Ela tenta buscar alguma leveza para poder lidar com a rotina, que é repleta de desafios. Como se não bastasse a profissão, que lida com adrenalina e tensão constante ao lidar com vidas humanas e risco de morte constante dos pacientes resgatados em acidentes, o ambiente de trabalho ainda se mostrou particularmente hostil ao chegar no SAMU. “Era a realização de um grande sonho, mas logo que cheguei aqui, ouvi uma frase que bateu de uma forma estranha. Ouvi que eu não teria ‘regalias’ por ser mulher. Eu nunca quis regalias, eu tô aqui para trabalhar. Eu tento, se eu não conseguir, eu peço ajuda e isso não é defeito, qualquer um deve fazer isso, homem ou mulher”, argumentou a condutora.

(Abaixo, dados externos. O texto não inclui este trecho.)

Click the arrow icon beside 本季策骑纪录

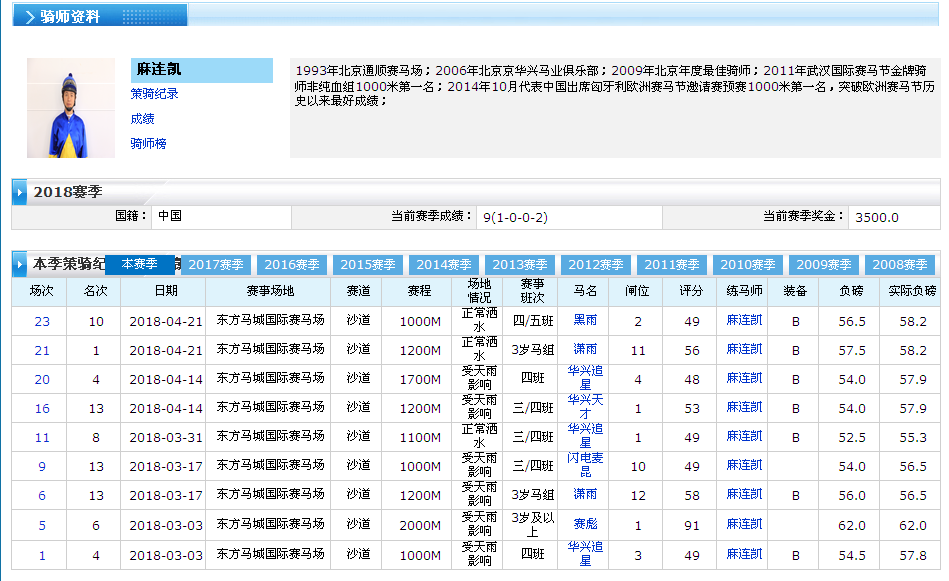click(x=20, y=265)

Na área da engenharia, Bruna Siegenes vê transformações no que tange a questão salarial, mas afirma ter consciência de que há certas questões a serem superadas quando se diz respeito às mulheres no mercado de trabalho. “Já ouvi histórias de incorporadoras que não contratam mulheres porque nós engravidamos, tiramos licença, nos ausentamos do trabalho por conta disso. É um pensamento de mente pequena”, enfatizou.
Elisângela também percebe essa lacuna. “Quando eu penso em tudo o que vi e vivi de lá para cá, percebo mudanças, ainda que pequenas. Só que ainda parece que existe aquele ranço de que ‘mulher não pode’ e eu percebo que a gente não pode depender da boa vontade dos outros para mudar esta situação, a gente que faz essa transformação todo dia. Só de eu estar aqui até hoje, depois de três anos, já é alguma coisa”, completou a condutora de ambulâncias do SAMU.
“Só com a integração da mulher aos espaços públicos, às esferas de poder, será possível restabelecer o desequilíbrio de gênero e quebrar o sistema de dominação masculina”, apontou a coordenadora do Comitê Gestor da Igualdade de Gênero, Raça e Diversidade do TRT-13, Ana Paula Porto.